How to restrict the number of threads when using tiledb-py's open_dataframe function

The open_dataframe function uses all available cpu cores at the moment.
Is there any way to restrict that?

I have already tried pyarrow.set_cpu_count(), but no luck.

I would not use that function, as it loads the entire array in the dataframe. Please check this tutorial for some basic usage of TileDB with dataframes: More tutorials are coming up shortly.

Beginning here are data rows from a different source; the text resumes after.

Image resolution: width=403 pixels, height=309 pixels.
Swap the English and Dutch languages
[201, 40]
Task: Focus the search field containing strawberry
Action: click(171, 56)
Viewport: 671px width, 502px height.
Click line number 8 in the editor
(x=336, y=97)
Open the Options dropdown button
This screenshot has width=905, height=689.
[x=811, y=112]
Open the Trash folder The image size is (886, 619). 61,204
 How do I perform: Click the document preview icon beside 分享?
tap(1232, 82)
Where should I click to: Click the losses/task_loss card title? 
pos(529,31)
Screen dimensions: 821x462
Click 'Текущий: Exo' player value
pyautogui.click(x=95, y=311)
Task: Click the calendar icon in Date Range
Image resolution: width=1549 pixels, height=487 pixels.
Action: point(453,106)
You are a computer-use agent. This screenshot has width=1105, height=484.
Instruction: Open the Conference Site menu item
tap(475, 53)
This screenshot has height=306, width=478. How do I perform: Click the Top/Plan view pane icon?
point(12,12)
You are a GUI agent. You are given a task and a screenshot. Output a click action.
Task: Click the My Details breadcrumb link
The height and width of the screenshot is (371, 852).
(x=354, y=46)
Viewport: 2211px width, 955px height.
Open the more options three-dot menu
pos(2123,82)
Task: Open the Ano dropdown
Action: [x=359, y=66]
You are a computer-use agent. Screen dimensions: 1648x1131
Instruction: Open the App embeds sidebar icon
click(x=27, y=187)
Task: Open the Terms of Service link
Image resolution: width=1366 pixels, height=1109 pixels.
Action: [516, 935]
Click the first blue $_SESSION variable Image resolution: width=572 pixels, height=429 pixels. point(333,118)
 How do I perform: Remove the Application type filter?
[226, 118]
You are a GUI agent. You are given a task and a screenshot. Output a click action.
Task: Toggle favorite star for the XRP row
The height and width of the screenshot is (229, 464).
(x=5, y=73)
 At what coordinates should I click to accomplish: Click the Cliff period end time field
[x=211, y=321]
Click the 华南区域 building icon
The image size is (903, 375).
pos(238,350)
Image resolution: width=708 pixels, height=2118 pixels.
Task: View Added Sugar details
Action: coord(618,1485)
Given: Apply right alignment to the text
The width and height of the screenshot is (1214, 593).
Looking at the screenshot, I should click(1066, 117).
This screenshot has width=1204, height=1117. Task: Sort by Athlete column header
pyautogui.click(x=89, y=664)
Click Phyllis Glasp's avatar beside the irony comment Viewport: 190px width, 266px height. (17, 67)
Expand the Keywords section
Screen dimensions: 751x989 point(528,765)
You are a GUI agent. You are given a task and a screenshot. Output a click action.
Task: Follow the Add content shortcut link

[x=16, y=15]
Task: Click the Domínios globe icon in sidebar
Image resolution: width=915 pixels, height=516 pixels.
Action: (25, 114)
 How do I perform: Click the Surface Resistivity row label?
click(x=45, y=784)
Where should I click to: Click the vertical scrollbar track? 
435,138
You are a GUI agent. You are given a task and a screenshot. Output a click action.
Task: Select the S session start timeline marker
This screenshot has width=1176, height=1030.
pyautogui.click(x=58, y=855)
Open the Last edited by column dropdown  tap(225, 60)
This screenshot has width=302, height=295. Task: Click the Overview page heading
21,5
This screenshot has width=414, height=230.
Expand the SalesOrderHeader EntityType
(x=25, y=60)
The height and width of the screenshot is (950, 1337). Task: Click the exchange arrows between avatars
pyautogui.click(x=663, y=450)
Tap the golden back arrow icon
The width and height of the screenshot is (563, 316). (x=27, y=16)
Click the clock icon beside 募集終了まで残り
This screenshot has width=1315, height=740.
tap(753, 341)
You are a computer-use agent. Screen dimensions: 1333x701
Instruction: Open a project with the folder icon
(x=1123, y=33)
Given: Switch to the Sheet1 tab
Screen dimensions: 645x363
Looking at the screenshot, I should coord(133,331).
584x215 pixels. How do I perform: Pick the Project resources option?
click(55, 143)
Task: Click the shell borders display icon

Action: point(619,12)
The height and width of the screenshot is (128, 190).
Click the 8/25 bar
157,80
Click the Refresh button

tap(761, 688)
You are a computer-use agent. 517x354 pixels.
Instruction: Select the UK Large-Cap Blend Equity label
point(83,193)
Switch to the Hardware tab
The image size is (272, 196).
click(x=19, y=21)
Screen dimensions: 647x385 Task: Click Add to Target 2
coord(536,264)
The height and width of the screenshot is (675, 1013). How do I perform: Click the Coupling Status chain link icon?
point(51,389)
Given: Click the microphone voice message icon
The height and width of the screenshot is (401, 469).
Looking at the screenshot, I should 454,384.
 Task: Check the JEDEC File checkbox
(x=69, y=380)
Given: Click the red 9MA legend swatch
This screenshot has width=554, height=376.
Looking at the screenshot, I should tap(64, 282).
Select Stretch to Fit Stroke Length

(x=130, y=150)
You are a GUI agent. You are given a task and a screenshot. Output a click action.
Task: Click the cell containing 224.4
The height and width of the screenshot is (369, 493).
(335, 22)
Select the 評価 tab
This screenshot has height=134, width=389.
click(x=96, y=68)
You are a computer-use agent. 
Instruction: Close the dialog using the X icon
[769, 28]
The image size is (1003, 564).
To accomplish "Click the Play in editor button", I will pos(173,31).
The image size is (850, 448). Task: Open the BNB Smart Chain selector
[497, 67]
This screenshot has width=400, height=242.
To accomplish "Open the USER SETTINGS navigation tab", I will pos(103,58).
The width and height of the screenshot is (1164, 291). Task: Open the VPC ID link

Please let me know if there are any issues.

1 Like

Hi @stavros, we are feeding the whole dataset into a machine learning algorithm. Reading the whole dataset into a dataframe is convenient for us since we do not want to modify the API of the ML algorithm.

Anyway, I think providing a way to restrict the number of threads is orthogonal to reading part of the array.

In the long run, I think we should definitely follow your suggestion. TileDB serves great as a data source for ML frameworks.

You can set the "sm.compute_concurrency_level" configuration parameter in the context. You can do it in the global context before you run another TileDB command as follows:

cfg = tiledb.Ctx().config()
    'sm.compute_concurrency_level': 1
1 Like

You may also want to similarly set "sm.io_concurrency_level".

@stavros anther question regarding the tutorial. I noticed you avoid using open_dataframe in the tutorial. Is there any implementation difference between A.df[:] and tiledb.open_dataframe besides that tiledb.open_dataframe reads in the whole array.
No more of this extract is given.